Based on these results, IO Biotech plans to meet with the United States (US) Food and Drug Administration (FDA) this fall to discuss the totality of data and determine next steps for submission of a Biologics License Application (BLA) for the treatment of advanced melanoma. Additionally, the company plans to present more detailed results from the IOB-013 study at an upcoming medical meeting.

Conference Call and Webcast Information

IO Biotech management will hold a conference call and webcast today at 8:30 a.m. ET to discuss these clinical data results. Participants can register for the live webcast here. The live webcast and replay will be available through IO Biotech’s website here.

About the IOB-013/KN-D18 Pivotal Phase 3 Clinical Trial

IOB-013/KN-D18 (ClinicalTrials.gov: NCT05155254) was an open label, randomized Phase 3 pivotal clinical trial evaluating Cylembio in combination with Merck’s anti-PD-1 therapy, KEYTRUDA (pembrolizumab) versus pembrolizumab alone in patients with previously untreated, unresectable or metastatic (advanced) melanoma. Enrollment in the trial was completed by December 2023 with a total of 407 patients enrolled from more than 100 centers across the United States, Europe, Australia, Turkey, Israel and South Africa. The primary endpoint of the study was progression free survival. Secondary endpoints include overall response rate, overall survival, durable objective response rate, complete response rate, duration of response, time to complete response, disease control rate, and incidence of adverse events and serious adverse events (safety and tolerability). Biomarkers in the blood and tumor tissue will also be assessed as exploratory endpoints. The company reported topline results from this trial in the third quarter of 2025. IO Biotech is sponsoring the Phase 3 trial and Merck is supplying pembrolizumab.

About Cylembio

Cylembio (imsapepimut and etimupepimut, adjuvanted) is an investigational, immune-modulatory, off-the-shelf therapeutic cancer vaccine candidate designed to kill both tumor cells and immune-suppressive cells in the tumor microenvironment (TME) by stimulating activation and expansion of T cells against indoleamine 2,3-dioxygenase 1 (IDO1) positive and/or programmed death-ligand 1 (PD-L1) positive cells. The company is currently conducting a pivotal Phase 3 trial (IOB-013/KN-D18; NCT05155254) investigating Cylembio in combination with Merck’s anti-PD-1 therapy, KEYTRUDA (pembrolizumab) versus pembrolizumab alone in patients with advanced melanoma, a Phase 2 basket trial (IOB-022/KN-D38; NCT05077709) investigating Cylembio in combination with pembrolizumab as first line treatment in patients with advanced solid tumors, and a Phase 2 basket trial (IOB-032/PN-E40; NCT05280314) investigating Cylembio in combination with pembrolizumab as neo-adjuvant/adjuvant treatment of patients with solid tumors. Enrollment in the Phase 3 trial was completed rapidly by December 2023 with topline results from this trial reported in the third quarter of 2025. Enrollment in the two ongoing company-sponsored Phase 2 clinical trials is now complete.

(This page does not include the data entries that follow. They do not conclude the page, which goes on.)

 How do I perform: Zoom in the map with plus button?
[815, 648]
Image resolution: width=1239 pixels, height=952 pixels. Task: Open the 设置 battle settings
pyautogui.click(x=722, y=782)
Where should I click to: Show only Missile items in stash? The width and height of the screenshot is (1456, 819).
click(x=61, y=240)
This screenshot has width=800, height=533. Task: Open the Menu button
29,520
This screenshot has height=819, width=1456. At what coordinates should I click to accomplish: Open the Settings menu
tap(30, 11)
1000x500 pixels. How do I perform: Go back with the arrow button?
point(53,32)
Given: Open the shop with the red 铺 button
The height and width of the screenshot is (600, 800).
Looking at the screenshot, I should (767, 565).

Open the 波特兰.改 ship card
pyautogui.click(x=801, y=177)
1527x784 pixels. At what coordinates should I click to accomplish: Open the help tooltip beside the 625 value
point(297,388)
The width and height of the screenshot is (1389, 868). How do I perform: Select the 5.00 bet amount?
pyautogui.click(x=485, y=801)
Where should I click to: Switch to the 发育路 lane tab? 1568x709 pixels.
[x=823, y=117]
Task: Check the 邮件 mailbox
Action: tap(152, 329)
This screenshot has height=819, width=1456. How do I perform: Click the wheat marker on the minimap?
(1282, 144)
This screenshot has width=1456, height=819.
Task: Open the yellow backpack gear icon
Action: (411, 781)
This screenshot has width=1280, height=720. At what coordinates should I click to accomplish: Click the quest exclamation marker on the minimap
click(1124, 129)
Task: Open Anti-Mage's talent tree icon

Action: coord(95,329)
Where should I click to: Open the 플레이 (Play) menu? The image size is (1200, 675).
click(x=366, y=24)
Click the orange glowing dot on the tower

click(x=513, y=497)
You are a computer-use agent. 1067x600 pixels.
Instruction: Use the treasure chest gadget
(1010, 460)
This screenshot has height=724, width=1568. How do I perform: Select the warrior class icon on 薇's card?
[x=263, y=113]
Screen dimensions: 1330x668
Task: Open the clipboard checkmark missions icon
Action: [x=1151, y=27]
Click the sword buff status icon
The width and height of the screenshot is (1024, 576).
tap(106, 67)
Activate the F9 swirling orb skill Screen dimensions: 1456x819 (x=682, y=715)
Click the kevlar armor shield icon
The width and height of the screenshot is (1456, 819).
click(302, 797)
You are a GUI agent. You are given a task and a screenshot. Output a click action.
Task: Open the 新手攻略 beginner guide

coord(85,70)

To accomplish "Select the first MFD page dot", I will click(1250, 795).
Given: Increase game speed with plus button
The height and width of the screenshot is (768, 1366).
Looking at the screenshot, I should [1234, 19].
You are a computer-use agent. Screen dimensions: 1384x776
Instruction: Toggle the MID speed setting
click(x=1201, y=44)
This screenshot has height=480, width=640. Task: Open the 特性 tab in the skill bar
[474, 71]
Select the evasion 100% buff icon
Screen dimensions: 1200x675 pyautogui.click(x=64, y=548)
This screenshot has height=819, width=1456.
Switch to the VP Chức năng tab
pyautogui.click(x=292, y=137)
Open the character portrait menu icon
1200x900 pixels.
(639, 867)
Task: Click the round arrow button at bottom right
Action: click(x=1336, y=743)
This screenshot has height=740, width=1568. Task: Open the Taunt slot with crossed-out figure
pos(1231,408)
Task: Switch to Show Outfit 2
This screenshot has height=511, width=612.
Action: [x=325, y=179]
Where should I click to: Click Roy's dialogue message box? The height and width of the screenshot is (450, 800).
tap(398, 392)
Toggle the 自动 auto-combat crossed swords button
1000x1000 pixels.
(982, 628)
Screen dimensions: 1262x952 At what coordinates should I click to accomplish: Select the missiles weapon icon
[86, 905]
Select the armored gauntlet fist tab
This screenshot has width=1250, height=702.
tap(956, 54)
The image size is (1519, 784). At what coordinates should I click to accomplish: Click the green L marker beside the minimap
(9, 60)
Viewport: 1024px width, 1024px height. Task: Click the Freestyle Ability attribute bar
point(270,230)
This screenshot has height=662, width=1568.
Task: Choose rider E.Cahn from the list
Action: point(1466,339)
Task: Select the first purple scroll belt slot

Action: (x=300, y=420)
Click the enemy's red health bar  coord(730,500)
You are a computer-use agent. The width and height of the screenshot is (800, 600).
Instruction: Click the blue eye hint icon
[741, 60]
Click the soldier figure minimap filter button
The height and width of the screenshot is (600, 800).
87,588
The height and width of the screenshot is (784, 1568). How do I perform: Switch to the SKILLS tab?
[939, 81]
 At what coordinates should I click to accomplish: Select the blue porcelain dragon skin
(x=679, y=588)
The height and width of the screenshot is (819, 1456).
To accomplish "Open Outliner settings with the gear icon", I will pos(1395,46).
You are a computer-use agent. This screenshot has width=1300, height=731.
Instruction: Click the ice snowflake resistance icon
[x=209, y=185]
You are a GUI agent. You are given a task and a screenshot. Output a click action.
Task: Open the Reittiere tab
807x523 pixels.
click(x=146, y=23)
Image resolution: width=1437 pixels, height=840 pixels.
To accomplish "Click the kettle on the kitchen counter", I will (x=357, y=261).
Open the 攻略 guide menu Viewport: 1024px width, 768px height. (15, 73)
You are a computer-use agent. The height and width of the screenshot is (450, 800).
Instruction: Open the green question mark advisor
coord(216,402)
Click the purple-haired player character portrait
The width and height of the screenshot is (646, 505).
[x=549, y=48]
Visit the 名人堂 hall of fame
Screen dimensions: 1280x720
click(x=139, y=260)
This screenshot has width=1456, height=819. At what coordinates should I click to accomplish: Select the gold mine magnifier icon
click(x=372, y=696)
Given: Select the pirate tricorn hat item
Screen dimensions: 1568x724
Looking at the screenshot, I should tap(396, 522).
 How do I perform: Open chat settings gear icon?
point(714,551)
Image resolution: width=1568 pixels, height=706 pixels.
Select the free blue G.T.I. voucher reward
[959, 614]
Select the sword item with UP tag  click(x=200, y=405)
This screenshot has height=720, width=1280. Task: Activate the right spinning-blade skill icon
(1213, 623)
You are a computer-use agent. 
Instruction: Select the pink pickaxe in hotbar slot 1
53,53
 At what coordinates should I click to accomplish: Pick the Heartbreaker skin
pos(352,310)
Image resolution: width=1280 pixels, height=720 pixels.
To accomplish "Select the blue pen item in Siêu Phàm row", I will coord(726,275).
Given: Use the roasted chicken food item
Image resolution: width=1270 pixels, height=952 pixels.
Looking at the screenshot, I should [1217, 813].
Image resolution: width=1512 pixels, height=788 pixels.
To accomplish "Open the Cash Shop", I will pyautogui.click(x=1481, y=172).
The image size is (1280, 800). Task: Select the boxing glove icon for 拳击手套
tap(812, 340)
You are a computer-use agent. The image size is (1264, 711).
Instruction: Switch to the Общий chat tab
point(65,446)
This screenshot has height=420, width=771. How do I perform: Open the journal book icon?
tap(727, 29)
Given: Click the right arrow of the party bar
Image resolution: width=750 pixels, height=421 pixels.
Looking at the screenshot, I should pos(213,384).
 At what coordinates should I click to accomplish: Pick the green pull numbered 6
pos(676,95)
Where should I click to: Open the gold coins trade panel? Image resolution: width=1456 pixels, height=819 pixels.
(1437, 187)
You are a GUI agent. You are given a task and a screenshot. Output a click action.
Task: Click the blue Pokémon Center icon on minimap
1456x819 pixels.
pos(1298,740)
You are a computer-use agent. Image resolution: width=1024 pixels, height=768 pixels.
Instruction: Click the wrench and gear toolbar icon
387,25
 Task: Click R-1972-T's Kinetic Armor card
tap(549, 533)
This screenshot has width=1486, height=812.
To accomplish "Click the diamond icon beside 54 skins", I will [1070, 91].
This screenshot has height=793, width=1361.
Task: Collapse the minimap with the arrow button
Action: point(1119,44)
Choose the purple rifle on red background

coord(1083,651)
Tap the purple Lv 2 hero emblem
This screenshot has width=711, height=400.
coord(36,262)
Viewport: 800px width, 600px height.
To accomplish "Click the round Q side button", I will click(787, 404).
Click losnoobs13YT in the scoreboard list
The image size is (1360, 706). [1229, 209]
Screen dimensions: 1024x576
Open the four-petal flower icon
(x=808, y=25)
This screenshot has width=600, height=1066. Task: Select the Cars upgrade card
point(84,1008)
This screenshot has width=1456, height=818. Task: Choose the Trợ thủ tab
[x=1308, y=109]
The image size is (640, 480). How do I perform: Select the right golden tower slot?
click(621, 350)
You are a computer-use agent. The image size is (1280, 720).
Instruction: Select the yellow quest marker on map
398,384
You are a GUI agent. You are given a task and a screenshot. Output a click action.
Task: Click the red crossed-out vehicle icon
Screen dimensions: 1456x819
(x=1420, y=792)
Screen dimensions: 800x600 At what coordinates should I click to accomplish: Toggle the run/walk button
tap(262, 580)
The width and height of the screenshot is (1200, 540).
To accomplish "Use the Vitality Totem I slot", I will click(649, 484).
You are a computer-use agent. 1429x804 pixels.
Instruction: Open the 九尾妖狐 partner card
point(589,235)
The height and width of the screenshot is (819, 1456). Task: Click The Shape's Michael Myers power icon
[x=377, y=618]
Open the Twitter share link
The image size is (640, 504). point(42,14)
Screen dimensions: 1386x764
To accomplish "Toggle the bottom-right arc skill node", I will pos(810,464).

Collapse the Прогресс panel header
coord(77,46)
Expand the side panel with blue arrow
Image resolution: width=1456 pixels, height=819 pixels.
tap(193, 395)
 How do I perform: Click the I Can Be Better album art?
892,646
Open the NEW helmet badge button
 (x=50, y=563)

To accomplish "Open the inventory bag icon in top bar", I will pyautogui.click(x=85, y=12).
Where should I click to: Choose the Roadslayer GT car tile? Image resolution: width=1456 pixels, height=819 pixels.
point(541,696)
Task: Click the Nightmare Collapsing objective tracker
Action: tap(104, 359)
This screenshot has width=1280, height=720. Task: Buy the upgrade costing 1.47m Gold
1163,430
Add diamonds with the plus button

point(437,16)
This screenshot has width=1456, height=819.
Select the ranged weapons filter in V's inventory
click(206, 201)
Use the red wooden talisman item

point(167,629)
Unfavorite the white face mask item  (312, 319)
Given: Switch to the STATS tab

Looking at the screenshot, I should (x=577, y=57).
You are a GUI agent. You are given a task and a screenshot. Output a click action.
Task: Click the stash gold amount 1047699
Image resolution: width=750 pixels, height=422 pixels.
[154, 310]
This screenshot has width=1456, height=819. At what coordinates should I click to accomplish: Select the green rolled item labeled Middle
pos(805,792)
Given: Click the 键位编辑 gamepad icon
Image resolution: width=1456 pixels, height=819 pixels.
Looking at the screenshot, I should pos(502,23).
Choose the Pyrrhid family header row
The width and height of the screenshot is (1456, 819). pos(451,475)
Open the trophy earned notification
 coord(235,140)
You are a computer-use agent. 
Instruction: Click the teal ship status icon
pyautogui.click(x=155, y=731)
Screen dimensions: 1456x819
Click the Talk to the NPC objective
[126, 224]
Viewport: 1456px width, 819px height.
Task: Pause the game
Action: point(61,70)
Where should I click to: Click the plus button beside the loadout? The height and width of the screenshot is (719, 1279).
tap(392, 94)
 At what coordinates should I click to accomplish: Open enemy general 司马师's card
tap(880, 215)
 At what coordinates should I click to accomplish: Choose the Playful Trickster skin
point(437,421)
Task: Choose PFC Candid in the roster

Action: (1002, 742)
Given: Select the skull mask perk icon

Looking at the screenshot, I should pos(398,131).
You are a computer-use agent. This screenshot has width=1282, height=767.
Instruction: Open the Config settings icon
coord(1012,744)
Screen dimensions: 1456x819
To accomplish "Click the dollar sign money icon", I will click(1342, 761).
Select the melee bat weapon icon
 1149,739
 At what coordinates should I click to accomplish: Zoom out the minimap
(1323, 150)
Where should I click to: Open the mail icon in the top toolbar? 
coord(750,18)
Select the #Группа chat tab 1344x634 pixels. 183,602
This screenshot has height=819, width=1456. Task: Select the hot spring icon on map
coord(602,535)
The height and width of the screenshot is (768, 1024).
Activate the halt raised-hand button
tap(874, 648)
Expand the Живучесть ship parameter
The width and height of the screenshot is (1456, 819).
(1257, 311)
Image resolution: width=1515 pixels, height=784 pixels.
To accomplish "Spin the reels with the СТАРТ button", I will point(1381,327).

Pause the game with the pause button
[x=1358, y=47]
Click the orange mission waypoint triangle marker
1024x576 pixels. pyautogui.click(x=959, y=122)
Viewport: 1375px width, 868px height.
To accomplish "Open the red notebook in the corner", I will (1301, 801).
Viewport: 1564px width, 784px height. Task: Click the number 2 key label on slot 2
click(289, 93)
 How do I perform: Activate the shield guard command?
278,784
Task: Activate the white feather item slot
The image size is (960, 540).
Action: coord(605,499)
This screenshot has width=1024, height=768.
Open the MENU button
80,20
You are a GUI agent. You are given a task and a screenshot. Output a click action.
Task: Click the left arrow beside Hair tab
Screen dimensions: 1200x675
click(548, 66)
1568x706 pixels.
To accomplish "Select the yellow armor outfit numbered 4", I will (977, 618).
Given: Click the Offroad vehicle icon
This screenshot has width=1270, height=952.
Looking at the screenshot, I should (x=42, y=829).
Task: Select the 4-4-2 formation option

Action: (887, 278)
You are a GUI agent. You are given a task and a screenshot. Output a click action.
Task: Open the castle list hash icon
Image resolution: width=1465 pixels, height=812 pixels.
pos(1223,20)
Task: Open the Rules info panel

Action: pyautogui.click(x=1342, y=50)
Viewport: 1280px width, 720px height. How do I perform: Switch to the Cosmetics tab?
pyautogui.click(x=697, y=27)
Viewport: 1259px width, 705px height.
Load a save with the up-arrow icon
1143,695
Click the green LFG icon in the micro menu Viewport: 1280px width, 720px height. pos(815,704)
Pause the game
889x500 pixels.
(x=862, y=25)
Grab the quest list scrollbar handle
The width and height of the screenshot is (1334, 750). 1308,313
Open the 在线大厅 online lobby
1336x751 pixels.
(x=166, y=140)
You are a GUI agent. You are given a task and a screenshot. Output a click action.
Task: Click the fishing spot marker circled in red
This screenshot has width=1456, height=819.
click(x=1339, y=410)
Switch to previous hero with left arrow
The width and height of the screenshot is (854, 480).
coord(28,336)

The clinical trials are sponsored by IO Biotech and conducted in collaboration with Merck, which is supplying pembrolizumab. IO Biotech maintains global commercial rights to Cylembio.

Cylembio is a registered trademark of IO Biotech ApS, a subsidiary of IO Biotech.

KEYTRUDA is a registered trademark of Merck Sharp & Dohme LLC, a subsidiary of Merck & Co., Inc., Rahway, NJ, USA (known as MSD outside of the US and Canada).